Anastasia Bassanets, Philipp Dietrich, Niklas Hammacher und Lucas Schiffer schlüpften dabei in die Rolle von Anwältinnen und Anwälten beim Internationalen Gerichtshof (IGH) in Den Haag und vertraten die Beteiligten in einem fiktiven Rechtsstreit.
In einem spannenden Finale errangen die Düsseldorfer den Gesamtsieg gegen die ELTE-Universität Budapest. In dem verhandelten Fall ging es um ein Rechtsgutachten des Internationalen Gerichtshofs (IGH) zum völkerrechtlichen Schutz von internationalen Organisationen sowie zu KI-basierten Einreise- und Aufenthaltsmaßnahmen. Das Team wurde von Professorin Charlotte Kreuter-Kirchhof sowie den Doktoranden Timotheus Staab und Jasper Kurth betreut. „Auch wenn die internationale Ordnung in den letzten Jahren unter Druck geraten ist, bildet das Völkerrecht die Grundlage der internationalen Beziehungen”, erklärte Kreuter-Kirchhof. „Wir sind stolz auf dieses großartige Team!”
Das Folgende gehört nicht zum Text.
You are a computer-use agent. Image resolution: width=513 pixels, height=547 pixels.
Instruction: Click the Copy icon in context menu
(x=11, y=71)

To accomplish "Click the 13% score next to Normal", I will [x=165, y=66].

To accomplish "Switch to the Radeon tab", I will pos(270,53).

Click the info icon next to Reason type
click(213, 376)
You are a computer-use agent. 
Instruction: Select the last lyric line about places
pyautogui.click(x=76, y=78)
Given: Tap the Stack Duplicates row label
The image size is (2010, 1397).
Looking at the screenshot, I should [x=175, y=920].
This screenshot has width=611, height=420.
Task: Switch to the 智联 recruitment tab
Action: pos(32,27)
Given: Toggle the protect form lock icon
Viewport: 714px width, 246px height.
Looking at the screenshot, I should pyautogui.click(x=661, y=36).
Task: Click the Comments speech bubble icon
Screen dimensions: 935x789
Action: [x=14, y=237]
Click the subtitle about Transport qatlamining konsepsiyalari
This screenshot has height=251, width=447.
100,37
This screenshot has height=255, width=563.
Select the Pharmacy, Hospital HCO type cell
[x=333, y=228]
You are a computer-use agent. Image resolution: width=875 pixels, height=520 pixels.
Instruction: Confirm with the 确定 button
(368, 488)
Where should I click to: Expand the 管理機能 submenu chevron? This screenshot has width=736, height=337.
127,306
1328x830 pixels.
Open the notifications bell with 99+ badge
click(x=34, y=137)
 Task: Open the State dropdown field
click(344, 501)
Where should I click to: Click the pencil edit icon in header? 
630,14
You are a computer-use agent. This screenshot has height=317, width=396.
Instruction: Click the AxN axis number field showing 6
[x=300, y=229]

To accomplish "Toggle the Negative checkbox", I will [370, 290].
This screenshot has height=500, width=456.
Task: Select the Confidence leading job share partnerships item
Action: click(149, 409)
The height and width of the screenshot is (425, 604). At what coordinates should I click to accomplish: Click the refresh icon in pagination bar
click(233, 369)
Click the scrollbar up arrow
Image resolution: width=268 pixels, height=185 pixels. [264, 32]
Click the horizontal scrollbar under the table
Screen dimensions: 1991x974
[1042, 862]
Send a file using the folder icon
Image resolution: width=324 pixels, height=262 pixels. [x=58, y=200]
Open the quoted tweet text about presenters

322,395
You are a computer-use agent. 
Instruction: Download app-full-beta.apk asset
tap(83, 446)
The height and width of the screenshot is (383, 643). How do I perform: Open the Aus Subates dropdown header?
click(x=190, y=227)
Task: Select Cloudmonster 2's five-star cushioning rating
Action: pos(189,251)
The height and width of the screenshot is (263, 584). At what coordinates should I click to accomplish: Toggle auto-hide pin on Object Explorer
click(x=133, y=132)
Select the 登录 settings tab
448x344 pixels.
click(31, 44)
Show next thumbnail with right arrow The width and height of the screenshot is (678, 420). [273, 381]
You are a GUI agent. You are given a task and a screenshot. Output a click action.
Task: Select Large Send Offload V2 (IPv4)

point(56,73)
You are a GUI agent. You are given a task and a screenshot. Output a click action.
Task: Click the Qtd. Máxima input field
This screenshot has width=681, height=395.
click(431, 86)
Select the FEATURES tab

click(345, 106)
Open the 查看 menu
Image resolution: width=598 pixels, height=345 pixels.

Das Finale des Telders International Law Moot Court fand am 6. Juni im Friedenspalast in Den Haag statt. Die Leistungen des Nachwuchses wurden vom deutschen Richter am IGH, Professor Georg Nolte, von der slowenischen Richterin am Internationalen Strafgerichtshof, Beti Hohler, sowie vom australischen Botschafter in den Niederlanden, Dr. Greg French, bewertet. In Moot Courts treten Jura-Studierende aus aller Welt gegeneinander an. In diesem Jahr nahmen 29 Universitäten aus 20 europäischen Ländern an den Finalrunden des Wettbewerbs teil.
Im Jurastudium an der Heinrich-Heine-Universität spielen Moot Courts eine große Rolle. „Für Studierende bieten internationale Moot Courts eine sehr gute Gelegenheit, sich vertieft in einen Fall einzuarbeiten und vor Gericht auf Englisch zu plädieren“, erklärt Kreuter-Kirchhof.
Die Studierenden aus Düsseldorf verzeichnen dabei immer wieder große Erfolge: Ein Team aus dem Steuerrecht hat in diesem Jahr den zweiten Platz im internationalen Finale in Löwen, Belgien, erzielt. Im vergangenen Jahr gewann das Team der Heinrich-Heine-Universität den bundesweiten Moot Court im Strafrecht vor dem Bundesgerichtshof.